Work task: Copy the items below word for word, from the very first line through the line that contains "at that location.", with both ends included. Leave the pictures out.

Provided records:
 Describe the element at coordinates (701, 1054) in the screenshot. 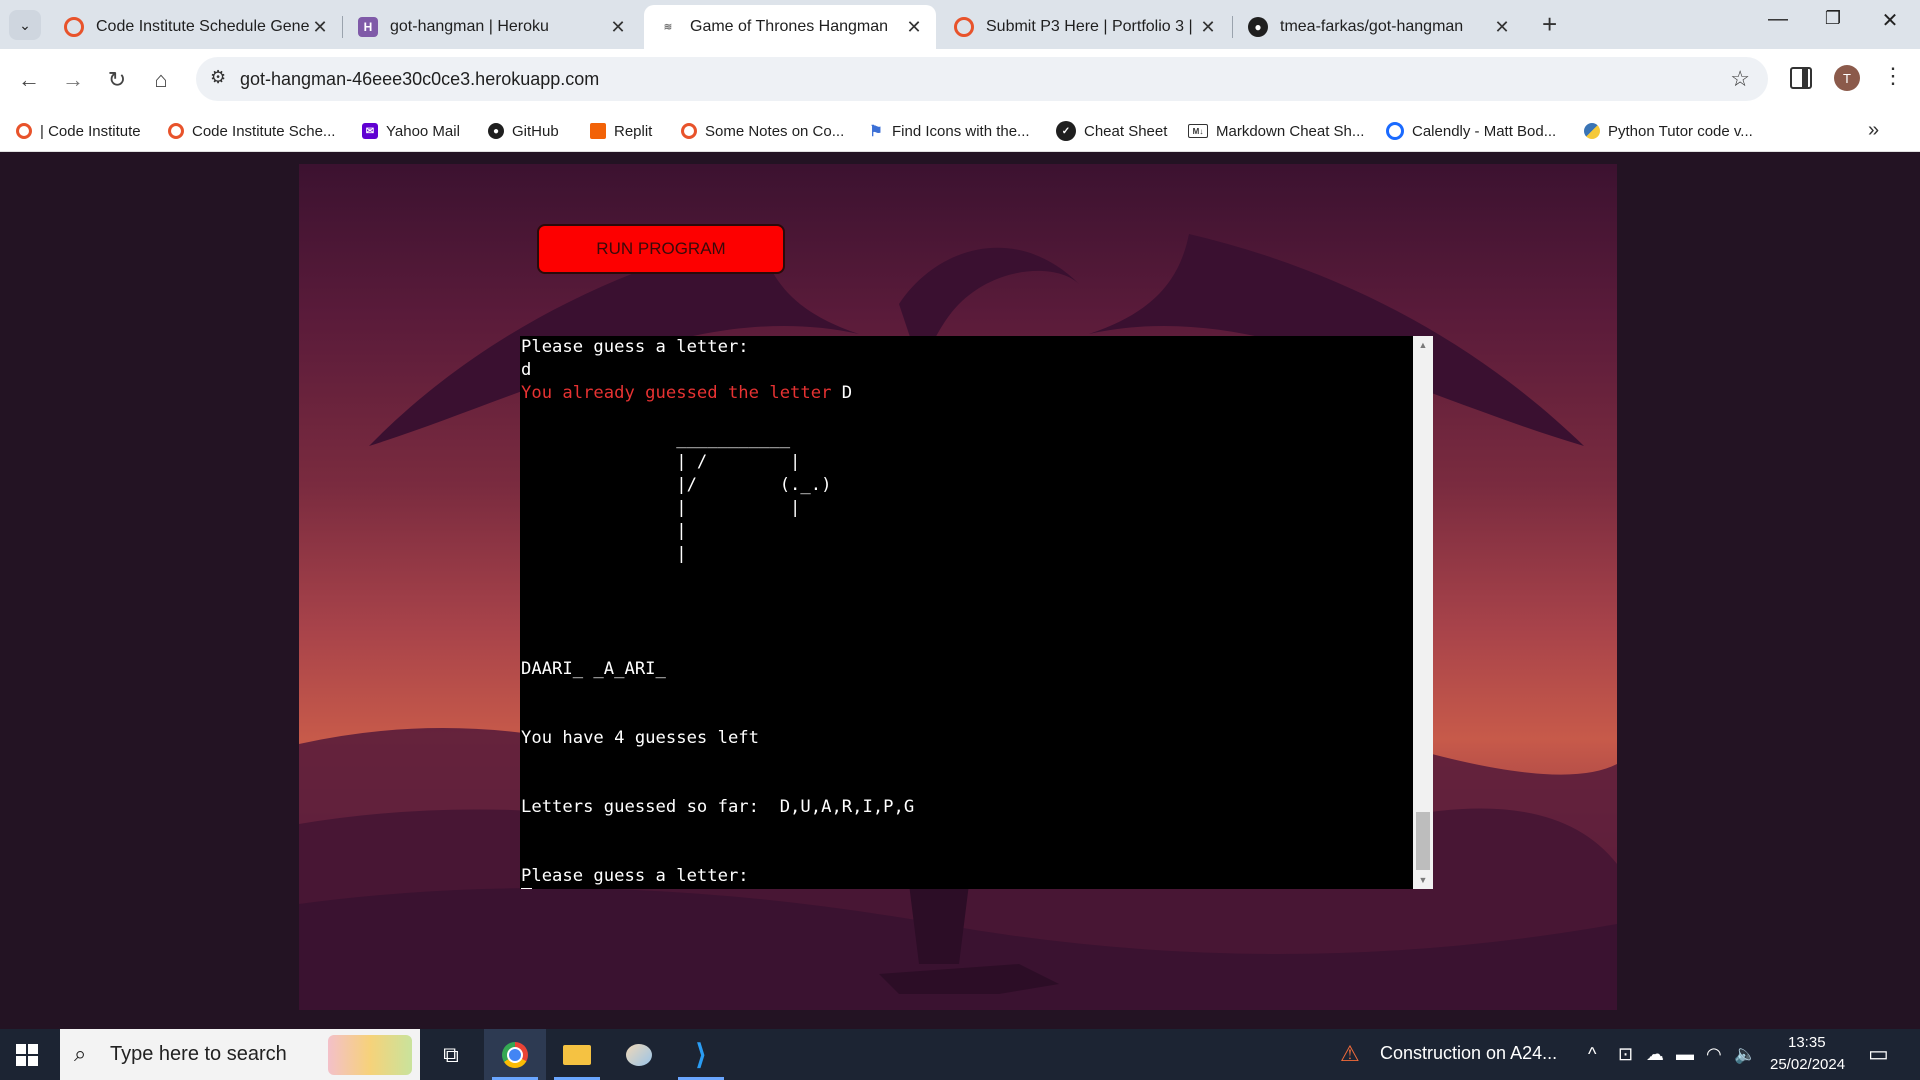

I see `vscode-icon: ⟩` at that location.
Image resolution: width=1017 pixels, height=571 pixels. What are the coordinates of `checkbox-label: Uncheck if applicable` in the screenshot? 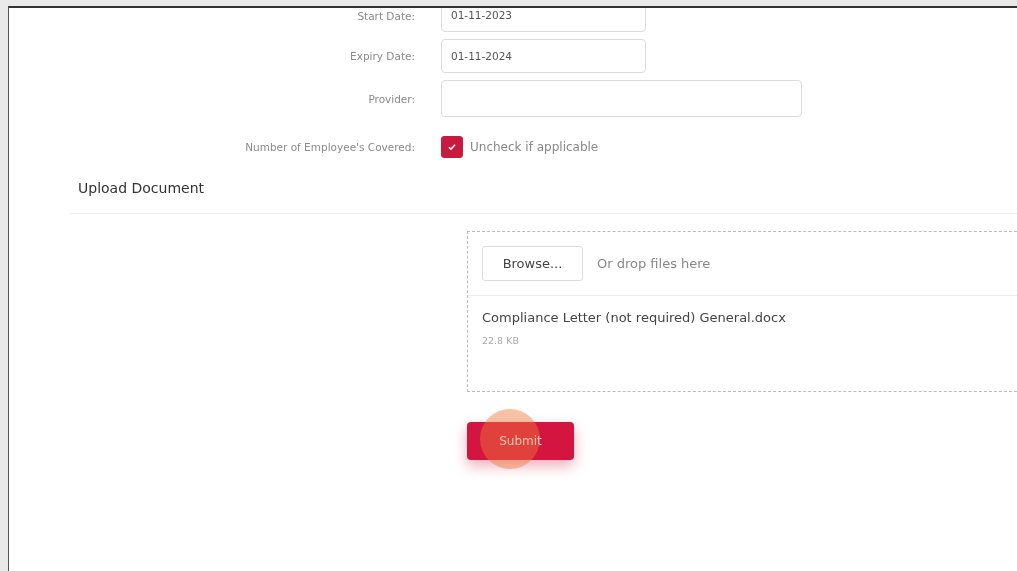 It's located at (534, 147).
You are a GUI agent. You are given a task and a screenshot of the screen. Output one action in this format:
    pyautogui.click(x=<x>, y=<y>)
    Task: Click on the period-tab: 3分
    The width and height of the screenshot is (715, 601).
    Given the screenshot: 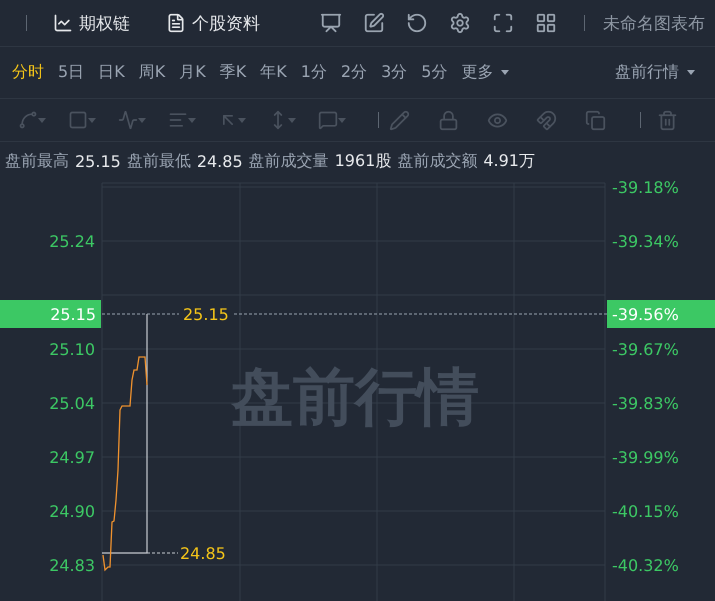 What is the action you would take?
    pyautogui.click(x=394, y=72)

Result of the exercise:
 Describe the element at coordinates (701, 1054) in the screenshot. 

I see `vscode-icon: ⟩` at that location.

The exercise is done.